Work instructions: Before you return the lines below, strip out any images and keep every word as written.

═══ Available records

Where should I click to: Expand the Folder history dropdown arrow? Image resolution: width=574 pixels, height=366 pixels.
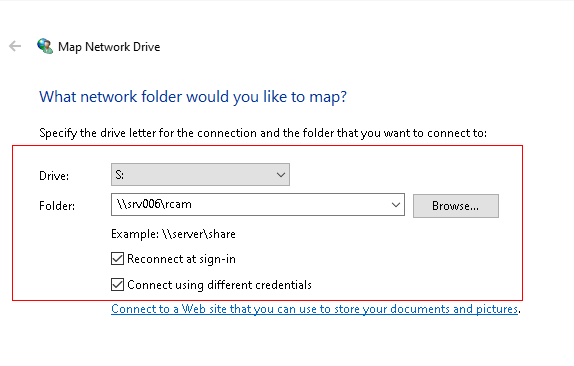click(396, 205)
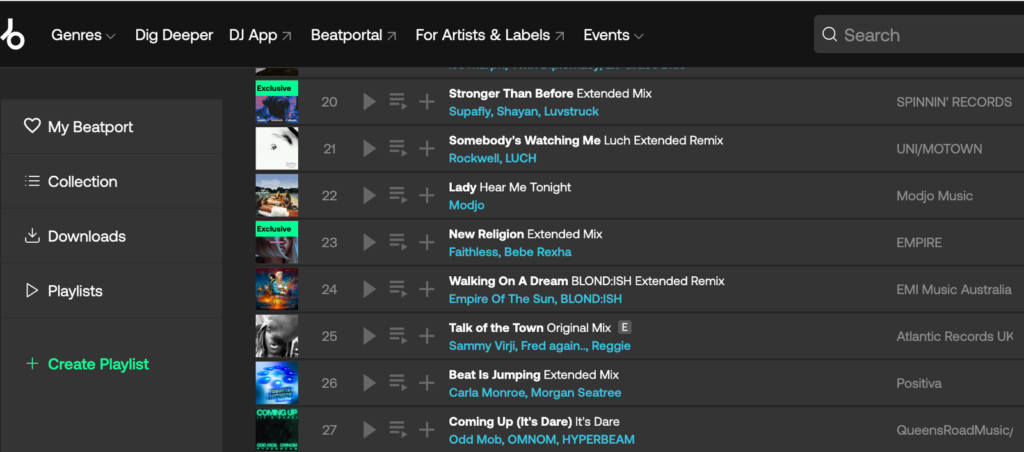Play track 20 Stronger Than Before
1024x452 pixels.
[x=369, y=102]
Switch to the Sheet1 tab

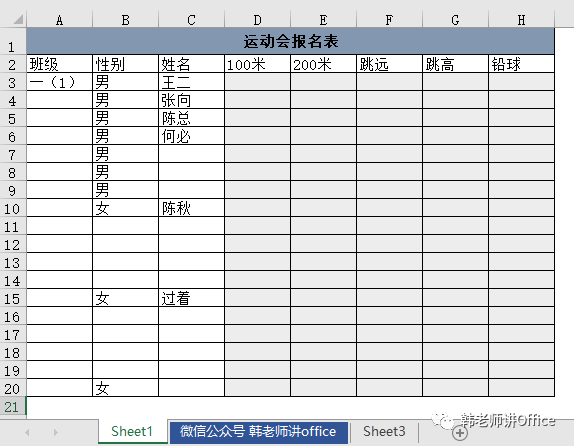tap(132, 431)
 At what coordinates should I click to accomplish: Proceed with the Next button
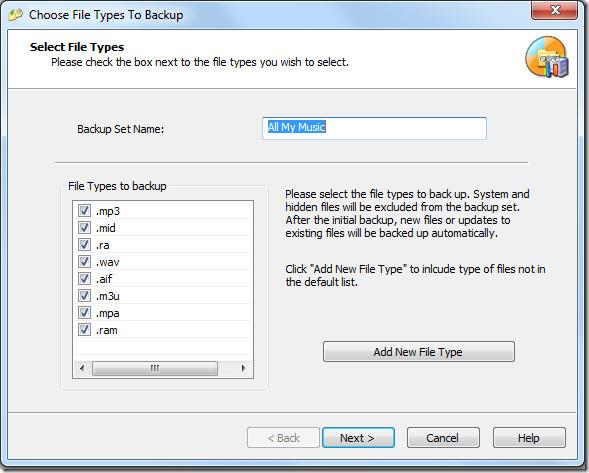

══════

Finished exercise:
Where should I click to: Expand the Folder history dropdown arrow? Image resolution: width=574 pixels, height=366 pixels.
click(396, 205)
Play track 20 Stronger Than Before
1024x452 pixels.
[x=369, y=102]
Switch to the Sheet1 tab

tap(132, 431)
 At what coordinates should I click to accomplish: Proceed with the Next button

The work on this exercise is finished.